**Teks Sumber**

Potensi untuk bertambahnya desa devisa itu sangat mungkin sekali. Pasalnya, Jatim mempunyai 1.490 desa mandiri dan desa yang punya sumber daya alam yang potensial (Ikonik). Desa-desa inilah yang mempunyai potensi untuik menjadi desa devisa berikutnya yang siap menyusul Desa Devisa Agrowisata Ijen Banyuwangi, Desa Devisa Tenun Gresik hingga Desa Devisa Rumput Laut, Desa Kupang, Jabong, Sidoarjo.
“Desa Devisa Rumput Laut menjadi pilot project di Jatim tahun ini. Desa ini merupakan penghasil rumput laut, dimana produksinya juga untuk pasar ekspor,” kata Anik yang juga politisi PKB tersebut.

**Bahan**
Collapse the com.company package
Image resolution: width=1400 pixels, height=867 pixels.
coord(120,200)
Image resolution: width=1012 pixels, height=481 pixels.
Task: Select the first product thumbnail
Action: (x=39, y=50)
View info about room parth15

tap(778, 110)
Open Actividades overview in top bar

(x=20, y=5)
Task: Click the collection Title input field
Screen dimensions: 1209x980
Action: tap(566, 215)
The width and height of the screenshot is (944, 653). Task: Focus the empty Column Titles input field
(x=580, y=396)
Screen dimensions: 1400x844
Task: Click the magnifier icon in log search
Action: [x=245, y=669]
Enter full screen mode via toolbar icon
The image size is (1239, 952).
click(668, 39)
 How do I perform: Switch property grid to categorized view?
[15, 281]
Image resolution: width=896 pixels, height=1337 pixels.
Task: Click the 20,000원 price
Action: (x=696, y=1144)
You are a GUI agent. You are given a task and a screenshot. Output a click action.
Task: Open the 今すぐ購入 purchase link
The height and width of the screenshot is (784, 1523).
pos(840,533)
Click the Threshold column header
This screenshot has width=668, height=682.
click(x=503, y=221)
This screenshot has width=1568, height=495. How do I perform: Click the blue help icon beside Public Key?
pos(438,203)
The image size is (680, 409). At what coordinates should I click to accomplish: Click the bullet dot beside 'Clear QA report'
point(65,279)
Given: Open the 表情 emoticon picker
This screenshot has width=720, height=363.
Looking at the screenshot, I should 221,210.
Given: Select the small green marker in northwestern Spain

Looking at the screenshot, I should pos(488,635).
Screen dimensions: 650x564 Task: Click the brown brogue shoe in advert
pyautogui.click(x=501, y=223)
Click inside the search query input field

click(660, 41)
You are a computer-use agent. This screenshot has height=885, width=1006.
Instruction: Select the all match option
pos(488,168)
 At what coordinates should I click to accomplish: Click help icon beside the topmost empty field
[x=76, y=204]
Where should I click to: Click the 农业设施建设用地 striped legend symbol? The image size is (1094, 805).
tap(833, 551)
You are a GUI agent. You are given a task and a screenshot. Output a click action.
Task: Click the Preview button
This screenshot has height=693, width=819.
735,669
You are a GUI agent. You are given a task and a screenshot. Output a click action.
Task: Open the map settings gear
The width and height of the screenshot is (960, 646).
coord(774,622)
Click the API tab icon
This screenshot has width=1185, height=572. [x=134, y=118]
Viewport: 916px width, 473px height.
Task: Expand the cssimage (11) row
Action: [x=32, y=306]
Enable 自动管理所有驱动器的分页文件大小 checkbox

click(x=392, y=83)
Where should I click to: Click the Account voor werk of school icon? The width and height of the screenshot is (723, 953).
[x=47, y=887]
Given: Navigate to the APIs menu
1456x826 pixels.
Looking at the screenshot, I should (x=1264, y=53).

**Soal Latihan**
A. Menurut teks sumber, berapa jumlah desa mandiri dan desa dengan sumber daya alam potensial yang dimiliki Jatim?
B. Tulis lagi daftar dari baris pertama sampai baris yang memuat "Looking at the screenshot, I should 221,210.", tapi ganti "Threshold" dengan "Limit". Bagian lain biarkan sama.

**Kunci Jawaban**
A. 1.490 desa.

B.
Collapse the com.company package
Image resolution: width=1400 pixels, height=867 pixels.
coord(120,200)
Image resolution: width=1012 pixels, height=481 pixels.
Task: Select the first product thumbnail
Action: (x=39, y=50)
View info about room parth15

tap(778, 110)
Open Actividades overview in top bar

(x=20, y=5)
Task: Click the collection Title input field
Screen dimensions: 1209x980
Action: tap(566, 215)
The width and height of the screenshot is (944, 653). Task: Focus the empty Column Titles input field
(x=580, y=396)
Screen dimensions: 1400x844
Task: Click the magnifier icon in log search
Action: [x=245, y=669]
Enter full screen mode via toolbar icon
The image size is (1239, 952).
click(668, 39)
 How do I perform: Switch property grid to categorized view?
[15, 281]
Image resolution: width=896 pixels, height=1337 pixels.
Task: Click the 20,000원 price
Action: (x=696, y=1144)
You are a GUI agent. You are given a task and a screenshot. Output a click action.
Task: Open the 今すぐ購入 purchase link
The height and width of the screenshot is (784, 1523).
pos(840,533)
Click the Limit column header
This screenshot has width=668, height=682.
click(x=503, y=221)
This screenshot has width=1568, height=495. How do I perform: Click the blue help icon beside Public Key?
pos(438,203)
The image size is (680, 409). At what coordinates should I click to accomplish: Click the bullet dot beside 'Clear QA report'
point(65,279)
Given: Open the 表情 emoticon picker
This screenshot has width=720, height=363.
Looking at the screenshot, I should 221,210.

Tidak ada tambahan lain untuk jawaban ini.